Tested with: Ollama 0.6.x, Node.js 20.x LTS, Docker 24.x with Compose v2, CUDA 12.4.x, Ubuntu 22.04 / macOS 14+. Pin these versions for reproducibility; commands may require adjustment for newer releases.

Why Run DeepSeek R1 Locally?

Running DeepSeek R1 locally addresses three persistent concerns with cloud-hosted large language models: data privacy, recurring API costs, and dependence on network availability. If you handle sensitive data or operate in a regulated environment, local inference keeps every prompt and response on-premises, reducing what third parties can see since nothing leaves your machine.

DeepSeek R1 is an open-weights reasoning model. It produces chain-of-thought output, exposing intermediate reasoning steps before delivering a final answer. The model ships in a full 671B mixture-of-experts (MoE) configuration and a range of distilled variants (1.5B, 7B, 8B, 14B, 32B, and 70B), making it accessible across a wide spectrum of hardware. MoE models activate only a subset of their parameters on each forward pass, which affects both VRAM requirements and throughput characteristics. Per DeepSeek's published benchmarks, R1's reasoning capabilities rival proprietary models on math, code generation, and logic-heavy tasks.

If you handle sensitive data or operate in a regulated environment, local inference keeps every prompt and response on-premises, reducing what third parties can see since nothing leaves your machine.

This guide covers hardware selection, environment setup, Docker-based deployment, inference optimization, and a complete Node.js plus React integration layer for building privacy-first AI applications. It targets intermediate developers comfortable with the command line, Docker, and JavaScript.

Hardware Requirements for DeepSeek R1

Minimum vs. Recommended Specs

The model variant you choose dictates everything about the hardware conversation. Smaller distilled variants fit within a single 8-24 GB consumer GPU with room for OS overhead, while the full 671B model demands multi-GPU server configurations.

Model Variant Quantization Approx. VRAM Required RAM (CPU Fallback) Storage Est. Tokens/sec (GPU)†
1.5B Q4_K_M ~1.5 GB 8 GB ~1.5 GB 40-60
7B Q4_K_M ~5 GB 16 GB ~4.5 GB 25-40
8B Q4_K_M ~6 GB 16 GB ~5 GB 20-35
14B Q4_K_M ~9 GB 32 GB ~8.5 GB 15-25
32B Q4_K_M ~20 GB 64 GB ~19 GB 8-15
70B Q4_K_M ~40 GB 128 GB ~40 GB 4-8
671B (full MoE) Q4_K_M ~350+ GB‡ 512+ GB ~350 GB 1-3

†Illustrative estimates; single GPU, Q4_K_M quantization, 2048-token context, batch size 1. Actual results vary significantly by GPU model, driver version, CUDA version, system RAM bandwidth, and thermal state.

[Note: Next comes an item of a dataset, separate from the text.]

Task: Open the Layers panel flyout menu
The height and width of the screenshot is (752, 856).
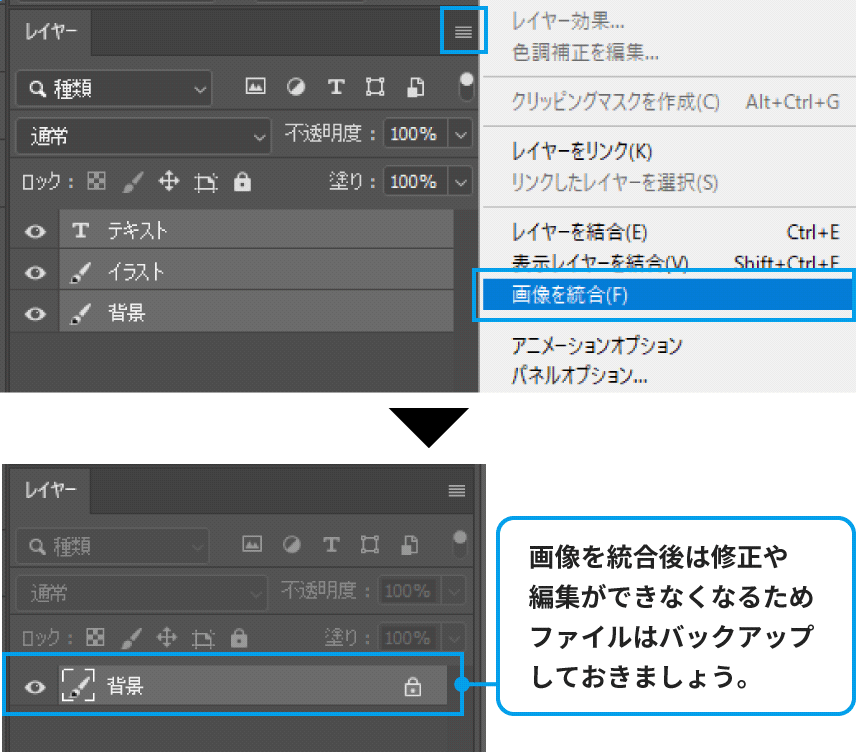Action: pos(461,31)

Use the benchmarking script in this guide to measure your own hardware.

‡MoE models activate only a fraction of parameters per token; practical VRAM depends on expert routing and framework support. 350 GB represents full model weight storage, not necessarily peak active VRAM.

FP16 roughly doubles the VRAM requirement compared to Q4. Q5_K_M sits between Q4_K_M and Q8_0, offering a modest quality improvement at roughly 15-20% more memory. Q8_0 quantization stores weights as 8-bit integers, yielding approximately 50% of FP16 memory requirements, with quality close to FP16 on most benchmarks.

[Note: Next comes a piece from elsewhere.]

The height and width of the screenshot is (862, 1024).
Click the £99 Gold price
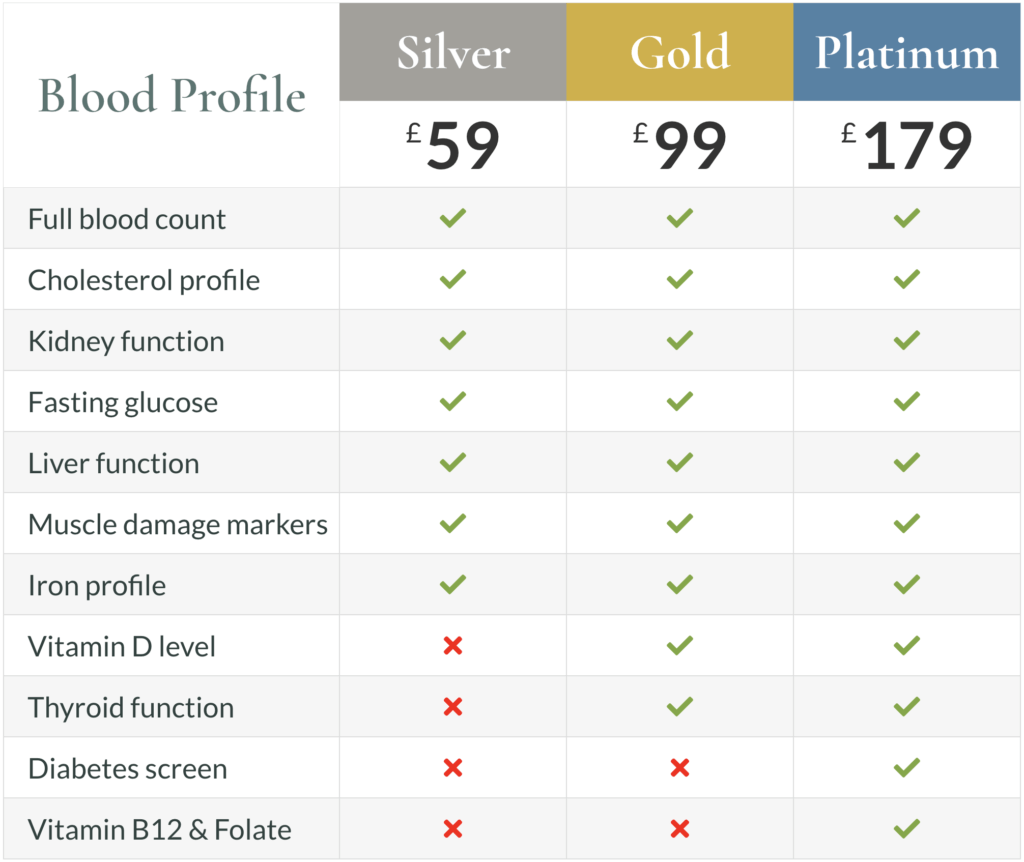pos(680,146)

Choosing the Right Model Size for Your Hardware

For an NVIDIA RTX 4090 (24 GB VRAM), the 14B Q4_K_M variant is the practical ceiling for single-GPU inference with headroom for context. Dual 3090s or 4090s support 32B quantized models. The 70B variant realistically requires an A100 (80 GB) or multiple consumer GPUs with tensor parallelism.

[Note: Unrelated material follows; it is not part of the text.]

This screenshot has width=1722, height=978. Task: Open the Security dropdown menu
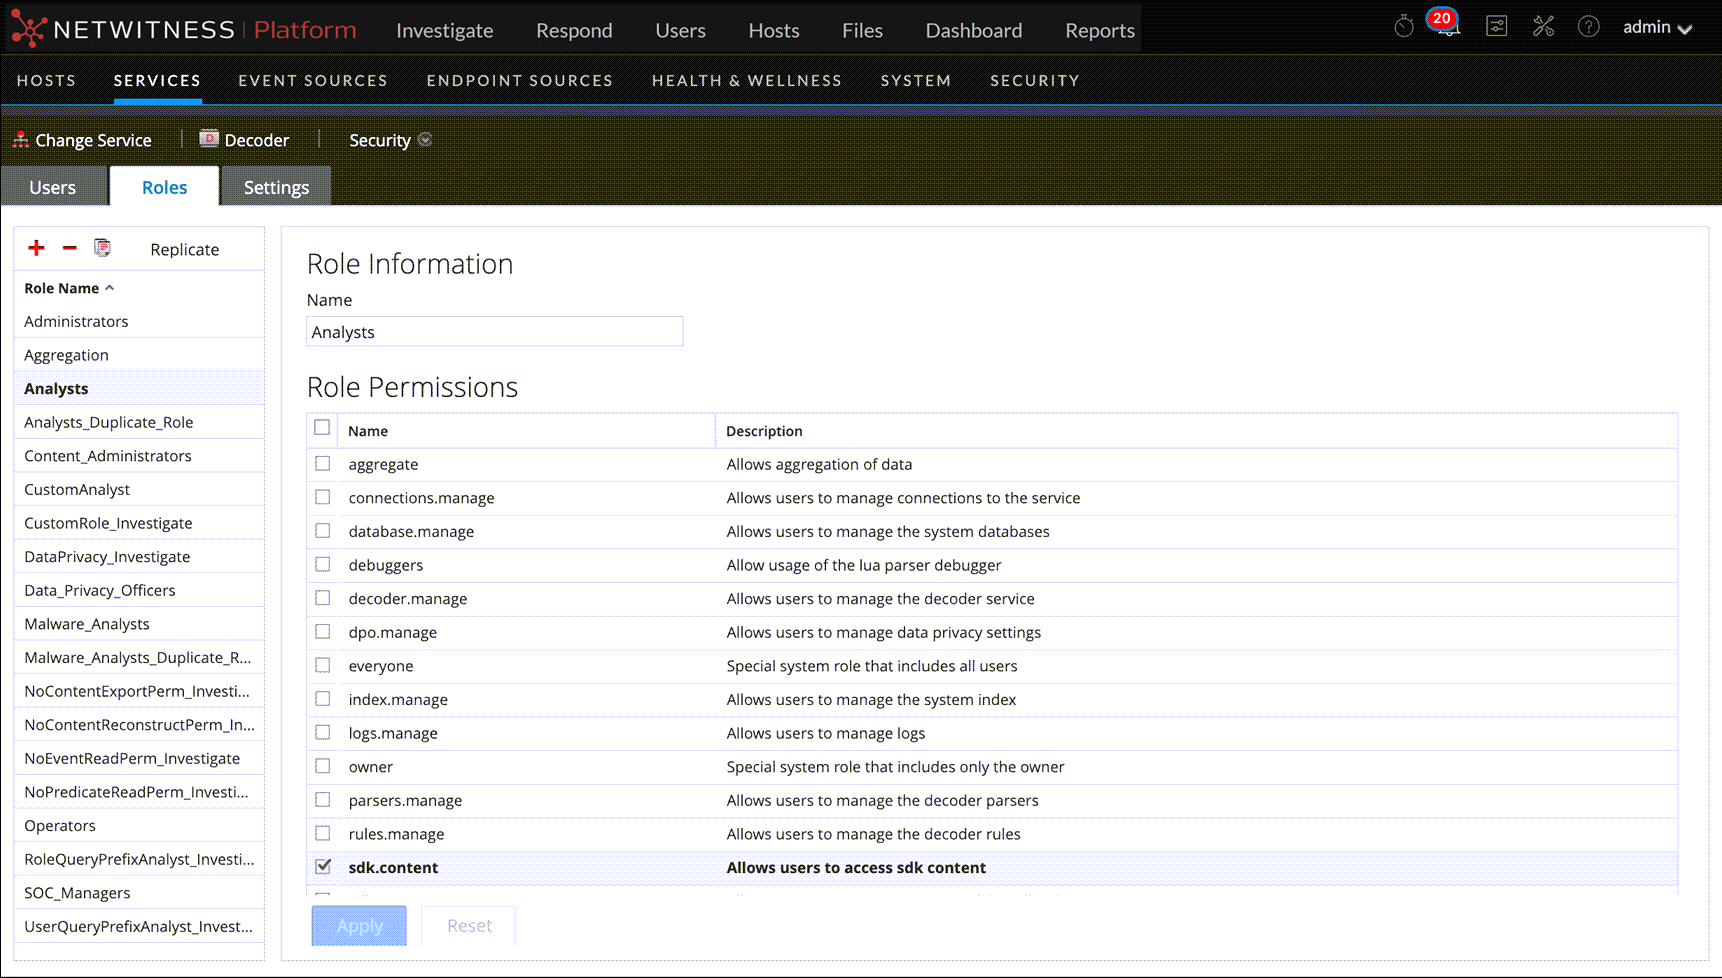389,141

Apple Silicon M-series machines use unified memory, which means an M2 Ultra with 192 GB unified memory can run the 70B Q4 variant per community benchmarks. Expect roughly 30-60% of the tokens/sec of an equivalently sized NVIDIA GPU; benchmark to confirm. M3 and M4 Max chips with 64-128 GB unified memory handle 32B variants well.

You can run the 1.5B and 7B variants on CPU alone, but expect roughly 2-5 tokens per second on a modern 8-16 core desktop CPU (e.g., Intel Core i9-13900K); results vary with core count and memory bandwidth. This makes CPU inference suitable for testing and development rather than interactive use.

Environment Setup and Prerequisites

Installing Core Dependencies

The stack requires Python 3.11 or later (used by model serving backends and dependency tooling), Node.js 20 or later with npm or pnpm for the application layer, Git, curl, and standard build essentials (gcc, make). For NVIDIA GPUs, install the latest NVIDIA driver (550+ series recommended) and the CUDA toolkit 12.x. AMD GPU users need ROCm 6.x; AMD ROCm support in Ollama is available via the ollama/ollama:rocm Docker image. Verify with docker run --rm --device /dev/kfd --device /dev/dri ollama/ollama:rocm and consult Ollama's ROCm documentation for host driver requirements.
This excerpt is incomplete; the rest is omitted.